Now we'll repeat, but make a dummy function such that we can guarantee that inner_func will not be inlined

In [4]:
%%cython

import numpy as np
cimport numpy as np
cimport cython

ctypedef double (*inner_func_ptr)(double[:, ::1])

@cython.boundscheck(False)
@cython.wraparound(False)
cdef double inner_func_1(double[:, ::1] X):
    return X[0, 0]

@cython.boundscheck(False)
@cython.wraparound(False)
cdef double inner_func_2(double[:, ::1] X):
    return X[0, 0]

def loop_2(int N, switch=True):
    # use a switch to ensure that inlining can't happen: compilers
    # are usually smart enough to figure it out otherwise.
    cdef inner_func_ptr func
    if switch:
        func = inner_func_1
    else:
        func = inner_func_2
        
    cdef double[:, ::1] X = np.zeros((100, 100))
    cdef int i
    for i in range(N):
        func(X)
missing cimport: /home/vanderplas/.config/ipython/cython/_cython_magic_ac4b8923a5786ceee8b7f92131a08998.pyx
cython
In [5]:
%timeit loop_2(1E6)
10 loops, best of 3: 22.9 ms per loop

In this case, inlining improves the computation speed by a factor of 2000!
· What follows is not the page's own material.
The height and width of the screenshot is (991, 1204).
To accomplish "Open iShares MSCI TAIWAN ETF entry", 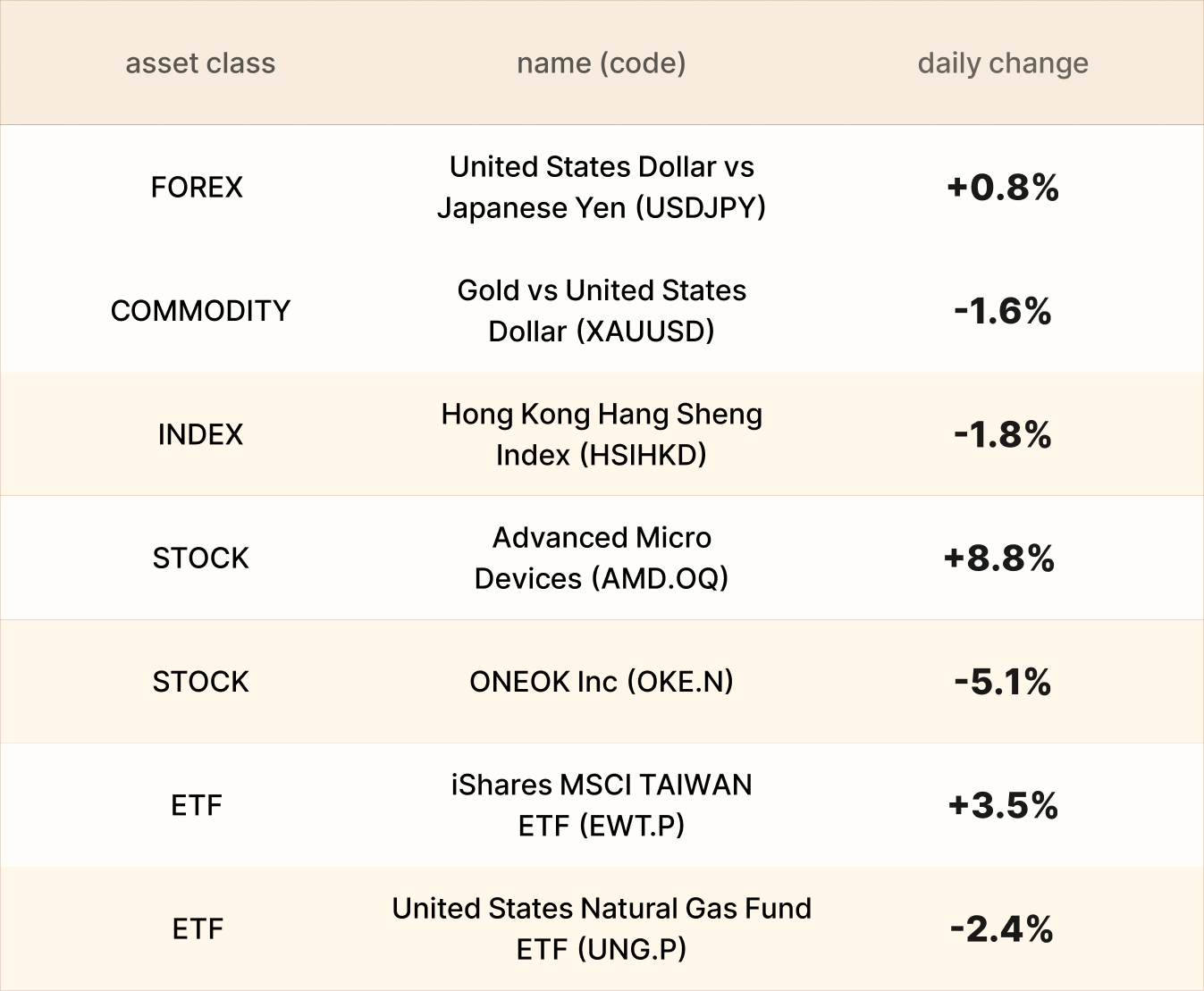I will click(x=601, y=805).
Attempting to inline ndarrays

Here we'll replicate the fast method above, but with a typed numpy array rather than a typed memoryview:

In [6]:
%%cython

import numpy as np
cimport numpy as np
cimport cython

@cython.boundscheck(False)
@cython.wraparound(False)
cdef inline double inner_func(np.ndarray[double, ndim=2, mode='c'] X):
    return X[0, 0]

def loop_3(int N, switch=True):
    cdef np.ndarray[double, ndim=2, mode='c'] X = np.zeros((100, 100))
    cdef int i
    for i in range(N):
        inner_func(X)
missing cimport: /home/vanderplas/.config/ipython/cython/_cython_magic_0523a248c0a6af0427879e879eda0095.pyx
cython
warning: /home/vanderplas/.config/ipython/cython/_cython_magic_0523a248c0a6af0427879e879eda0095.pyx:8:30: Buffer unpacking not optimized away.
warning: /home/vanderplas/.config/ipython/cython/_cython_magic_0523a248c0a6af0427879e879eda0095.pyx:8:30: Buffer unpacking not optimized away.
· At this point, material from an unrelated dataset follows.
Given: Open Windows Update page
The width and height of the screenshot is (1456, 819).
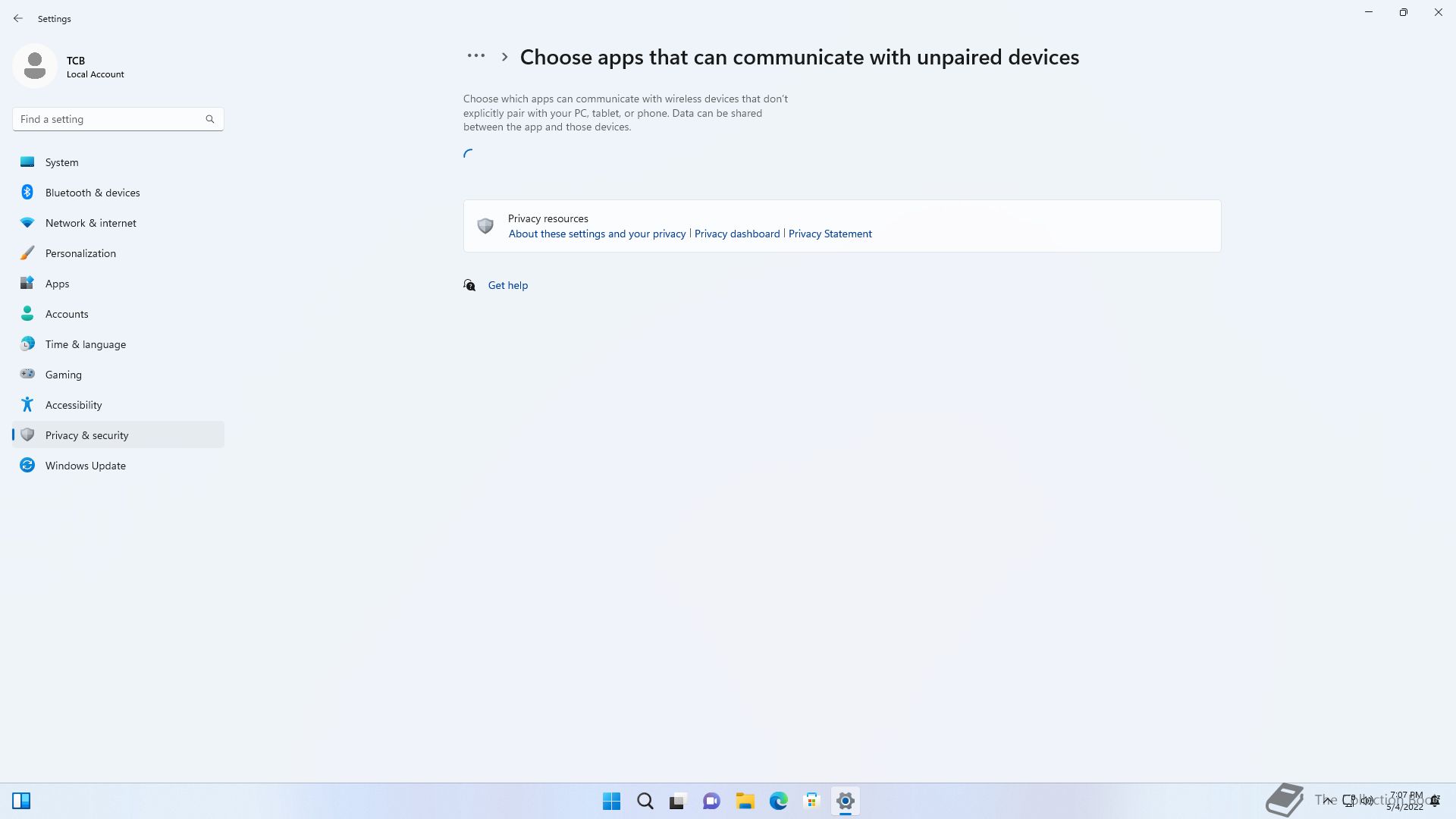Looking at the screenshot, I should click(x=86, y=466).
These warnings indicate a problem: buffer unpacking cannot be optimized for the numpy array dtype. Let's see how this compares to the other implementations:

In [7]:
print "inlined memview:"
%timeit loop_1(1E6)
print "non-inlined memview:"
%timeit loop_2(1E6)
print "inlined ndarray:"
%timeit loop_3(1E6)
inlined memview:
100000 loops, best of 3: 10.1 us per loop
non-inlined memview:
10 loops, best of 3: 22.9 ms per loop
inlined ndarray:
1 loops, best of 3: 617 ms per loop

The result for the ndarray is many times slower than either the inlined or the non-inlined example above!